The output must be the data, printed exactly as written.
= = = = =
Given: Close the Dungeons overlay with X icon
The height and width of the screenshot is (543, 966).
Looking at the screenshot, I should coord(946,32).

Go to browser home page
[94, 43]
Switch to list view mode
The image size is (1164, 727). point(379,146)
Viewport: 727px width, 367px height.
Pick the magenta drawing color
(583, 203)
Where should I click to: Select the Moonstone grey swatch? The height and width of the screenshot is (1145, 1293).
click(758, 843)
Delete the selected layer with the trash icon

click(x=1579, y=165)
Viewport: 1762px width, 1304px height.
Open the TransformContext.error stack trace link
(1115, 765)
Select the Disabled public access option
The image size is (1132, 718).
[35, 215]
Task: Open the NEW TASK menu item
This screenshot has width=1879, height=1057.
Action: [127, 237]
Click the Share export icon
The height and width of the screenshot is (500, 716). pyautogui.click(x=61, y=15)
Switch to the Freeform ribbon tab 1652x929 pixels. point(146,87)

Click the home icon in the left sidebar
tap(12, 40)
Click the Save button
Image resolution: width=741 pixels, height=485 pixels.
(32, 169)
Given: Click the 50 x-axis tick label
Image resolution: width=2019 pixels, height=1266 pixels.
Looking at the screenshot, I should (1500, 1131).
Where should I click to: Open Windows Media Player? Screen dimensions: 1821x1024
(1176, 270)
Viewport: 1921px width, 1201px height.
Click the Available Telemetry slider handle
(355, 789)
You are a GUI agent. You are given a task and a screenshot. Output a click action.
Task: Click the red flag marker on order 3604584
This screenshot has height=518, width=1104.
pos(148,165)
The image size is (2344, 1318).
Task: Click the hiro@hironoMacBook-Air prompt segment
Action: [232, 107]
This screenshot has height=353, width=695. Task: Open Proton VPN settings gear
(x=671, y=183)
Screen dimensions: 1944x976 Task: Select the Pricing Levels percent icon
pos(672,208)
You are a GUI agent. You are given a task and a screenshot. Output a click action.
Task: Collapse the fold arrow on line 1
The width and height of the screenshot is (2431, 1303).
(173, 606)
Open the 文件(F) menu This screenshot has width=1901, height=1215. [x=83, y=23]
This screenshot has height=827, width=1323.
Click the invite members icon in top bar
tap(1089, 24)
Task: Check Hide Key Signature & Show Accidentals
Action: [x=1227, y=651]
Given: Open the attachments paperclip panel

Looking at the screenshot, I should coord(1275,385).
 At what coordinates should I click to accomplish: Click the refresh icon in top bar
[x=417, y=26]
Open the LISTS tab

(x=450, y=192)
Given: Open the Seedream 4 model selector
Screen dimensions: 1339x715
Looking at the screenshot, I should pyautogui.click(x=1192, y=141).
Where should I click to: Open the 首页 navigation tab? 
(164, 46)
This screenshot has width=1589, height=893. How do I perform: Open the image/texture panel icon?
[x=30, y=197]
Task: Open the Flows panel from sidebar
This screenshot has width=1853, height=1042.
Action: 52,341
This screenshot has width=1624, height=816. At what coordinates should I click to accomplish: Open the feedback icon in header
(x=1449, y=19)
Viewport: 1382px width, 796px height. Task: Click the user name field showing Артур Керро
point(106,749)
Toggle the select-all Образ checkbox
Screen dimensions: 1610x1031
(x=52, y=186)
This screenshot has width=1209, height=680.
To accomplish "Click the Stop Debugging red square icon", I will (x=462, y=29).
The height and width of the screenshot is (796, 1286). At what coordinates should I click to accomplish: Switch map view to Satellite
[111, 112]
= = = = =
-- Written reply --
Given: Close the Dungeons overlay with X icon
The height and width of the screenshot is (543, 966).
Looking at the screenshot, I should coord(946,32).

Go to browser home page
[94, 43]
Switch to list view mode
The image size is (1164, 727). point(379,146)
Viewport: 727px width, 367px height.
Pick the magenta drawing color
(583, 203)
Where should I click to: Select the Moonstone grey swatch? The height and width of the screenshot is (1145, 1293).
click(758, 843)
Delete the selected layer with the trash icon

click(x=1579, y=165)
Viewport: 1762px width, 1304px height.
Open the TransformContext.error stack trace link
(1115, 765)
Select the Disabled public access option
The image size is (1132, 718).
[35, 215]
Task: Open the NEW TASK menu item
This screenshot has width=1879, height=1057.
Action: [127, 237]
Click the Share export icon
The height and width of the screenshot is (500, 716). pyautogui.click(x=61, y=15)
Switch to the Freeform ribbon tab 1652x929 pixels. point(146,87)

Click the home icon in the left sidebar
tap(12, 40)
Click the Save button
Image resolution: width=741 pixels, height=485 pixels.
(32, 169)
Given: Click the 50 x-axis tick label
Image resolution: width=2019 pixels, height=1266 pixels.
Looking at the screenshot, I should (1500, 1131).
Where should I click to: Open Windows Media Player? Screen dimensions: 1821x1024
(1176, 270)
Viewport: 1921px width, 1201px height.
Click the Available Telemetry slider handle
(355, 789)
You are a GUI agent. You are given a task and a screenshot. Output a click action.
Task: Click the red flag marker on order 3604584
This screenshot has height=518, width=1104.
pos(148,165)
The image size is (2344, 1318).
Task: Click the hiro@hironoMacBook-Air prompt segment
Action: [232, 107]
This screenshot has height=353, width=695. Task: Open Proton VPN settings gear
(x=671, y=183)
Screen dimensions: 1944x976 Task: Select the Pricing Levels percent icon
pos(672,208)
You are a GUI agent. You are given a task and a screenshot. Output a click action.
Task: Collapse the fold arrow on line 1
The width and height of the screenshot is (2431, 1303).
(173, 606)
Open the 文件(F) menu This screenshot has width=1901, height=1215. [x=83, y=23]
This screenshot has height=827, width=1323.
Click the invite members icon in top bar
tap(1089, 24)
Task: Check Hide Key Signature & Show Accidentals
Action: [x=1227, y=651]
Given: Open the attachments paperclip panel

Looking at the screenshot, I should coord(1275,385).
 At what coordinates should I click to accomplish: Click the refresh icon in top bar
[x=417, y=26]
Open the LISTS tab

(x=450, y=192)
Given: Open the Seedream 4 model selector
Screen dimensions: 1339x715
Looking at the screenshot, I should pyautogui.click(x=1192, y=141).
Where should I click to: Open the 首页 navigation tab? 
(164, 46)
This screenshot has width=1589, height=893. How do I perform: Open the image/texture panel icon?
[x=30, y=197]
Task: Open the Flows panel from sidebar
This screenshot has width=1853, height=1042.
Action: 52,341
This screenshot has width=1624, height=816. At what coordinates should I click to accomplish: Open the feedback icon in header
(x=1449, y=19)
Viewport: 1382px width, 796px height. Task: Click the user name field showing Артур Керро
point(106,749)
Toggle the select-all Образ checkbox
Screen dimensions: 1610x1031
(x=52, y=186)
This screenshot has width=1209, height=680.
To accomplish "Click the Stop Debugging red square icon", I will (x=462, y=29).
The height and width of the screenshot is (796, 1286). At what coordinates should I click to accomplish: Switch map view to Satellite
[111, 112]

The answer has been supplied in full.